What is the best approach to block bots and spam referrers?

Jeffr2014 Active Member

Messages:: 254

Likes Received:: 18

Best Answers:: 0

Trophy Points:: 55

#1

I am new to this server administration art, so my apology if I am asking something very basic...

Anyway, here is my dilemma. If I know the IP range that I want to block the best option is to block it with IPTABLES (thanks to @deathshadow for educating me on this). This works well when you want to block entire countries. But what happens when you want to block specific IPs rather than ranges? Is iptables still more effective than "deny from [IP]" in .htaccess? I read that you don't want iptables to grow too big as it slows performance, but I guess it is still more effective than having big .htaccess..?
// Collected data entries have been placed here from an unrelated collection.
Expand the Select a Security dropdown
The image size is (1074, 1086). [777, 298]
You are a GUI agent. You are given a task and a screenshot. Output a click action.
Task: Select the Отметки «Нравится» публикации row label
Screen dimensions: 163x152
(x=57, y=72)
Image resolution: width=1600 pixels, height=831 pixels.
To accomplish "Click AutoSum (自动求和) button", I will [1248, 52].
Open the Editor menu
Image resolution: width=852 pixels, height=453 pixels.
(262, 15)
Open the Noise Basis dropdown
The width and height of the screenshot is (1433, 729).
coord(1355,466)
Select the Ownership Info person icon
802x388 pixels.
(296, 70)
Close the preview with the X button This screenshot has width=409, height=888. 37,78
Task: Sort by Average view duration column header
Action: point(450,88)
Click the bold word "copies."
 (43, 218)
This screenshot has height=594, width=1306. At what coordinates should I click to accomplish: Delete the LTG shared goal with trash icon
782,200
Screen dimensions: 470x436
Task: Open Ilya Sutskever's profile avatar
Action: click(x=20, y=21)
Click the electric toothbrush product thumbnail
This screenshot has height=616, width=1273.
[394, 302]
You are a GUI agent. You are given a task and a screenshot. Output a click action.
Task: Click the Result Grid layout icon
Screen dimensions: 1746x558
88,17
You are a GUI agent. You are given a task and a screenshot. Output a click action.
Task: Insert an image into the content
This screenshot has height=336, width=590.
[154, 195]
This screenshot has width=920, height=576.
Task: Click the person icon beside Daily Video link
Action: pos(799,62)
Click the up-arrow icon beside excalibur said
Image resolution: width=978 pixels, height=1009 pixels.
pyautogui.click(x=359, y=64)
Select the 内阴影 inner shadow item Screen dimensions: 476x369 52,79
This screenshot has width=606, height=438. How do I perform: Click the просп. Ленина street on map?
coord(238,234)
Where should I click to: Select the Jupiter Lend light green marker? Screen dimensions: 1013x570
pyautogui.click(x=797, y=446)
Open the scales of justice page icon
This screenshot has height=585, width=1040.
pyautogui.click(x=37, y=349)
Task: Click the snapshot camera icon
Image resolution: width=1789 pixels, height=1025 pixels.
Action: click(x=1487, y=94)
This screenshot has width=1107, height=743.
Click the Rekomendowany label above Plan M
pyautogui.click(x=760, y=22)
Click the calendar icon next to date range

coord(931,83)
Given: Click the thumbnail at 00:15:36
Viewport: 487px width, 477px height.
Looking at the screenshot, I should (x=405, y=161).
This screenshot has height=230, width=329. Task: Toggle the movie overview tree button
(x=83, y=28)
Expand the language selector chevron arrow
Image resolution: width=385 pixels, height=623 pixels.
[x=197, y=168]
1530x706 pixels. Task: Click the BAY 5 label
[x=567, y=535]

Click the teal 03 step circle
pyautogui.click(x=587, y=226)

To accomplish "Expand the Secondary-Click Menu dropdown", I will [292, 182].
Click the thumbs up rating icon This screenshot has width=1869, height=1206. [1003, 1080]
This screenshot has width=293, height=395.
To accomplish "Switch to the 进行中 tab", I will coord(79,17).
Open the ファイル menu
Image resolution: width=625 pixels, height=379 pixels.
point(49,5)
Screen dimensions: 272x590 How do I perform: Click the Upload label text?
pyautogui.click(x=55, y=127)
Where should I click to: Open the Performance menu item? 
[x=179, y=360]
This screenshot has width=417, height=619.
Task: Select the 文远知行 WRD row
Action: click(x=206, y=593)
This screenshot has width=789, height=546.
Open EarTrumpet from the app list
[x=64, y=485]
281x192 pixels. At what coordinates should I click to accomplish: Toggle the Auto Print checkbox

When it comes to blocking spam bots or referrers, robots.txt is just a suggestion for bots, when I looked at my traffic logs I noticed that most bots don't even look at robots.txt file. As far as I understand the only option here is to use .htaccess

1. I am currently using this in my .htaccess:
SetEnvIfNoCase User-Agent *ahrefsbot* bad_bot=yes
SetEnvIfNoCase Referer fbdownloader.com spammer=yes
...
SetEnvIfNoCase Referer social-buttons.com spammer=yes
Order allow,deny
Allow from all
Deny from env=spammer
Deny from env=bad_bot

2. Apparently, there is another approach as per below:
# Deny domain access to spammers
RewriteEngine on
RewriteBase /
RewriteCond %{HTTP_USER_AGENT} queryseeker [OR]
RewriteCond %{HTTP_REFERER} ^(www\.)?.*(-|.)?adult(-|.).*$ [OR]
...
RewriteCond %{HTTP_REFERER} ^(www\.)?.*(-|.)?sex(-|.).*$
RewriteRule .* - [F,L]

Which approach is better #1 or #2? Any better alternative?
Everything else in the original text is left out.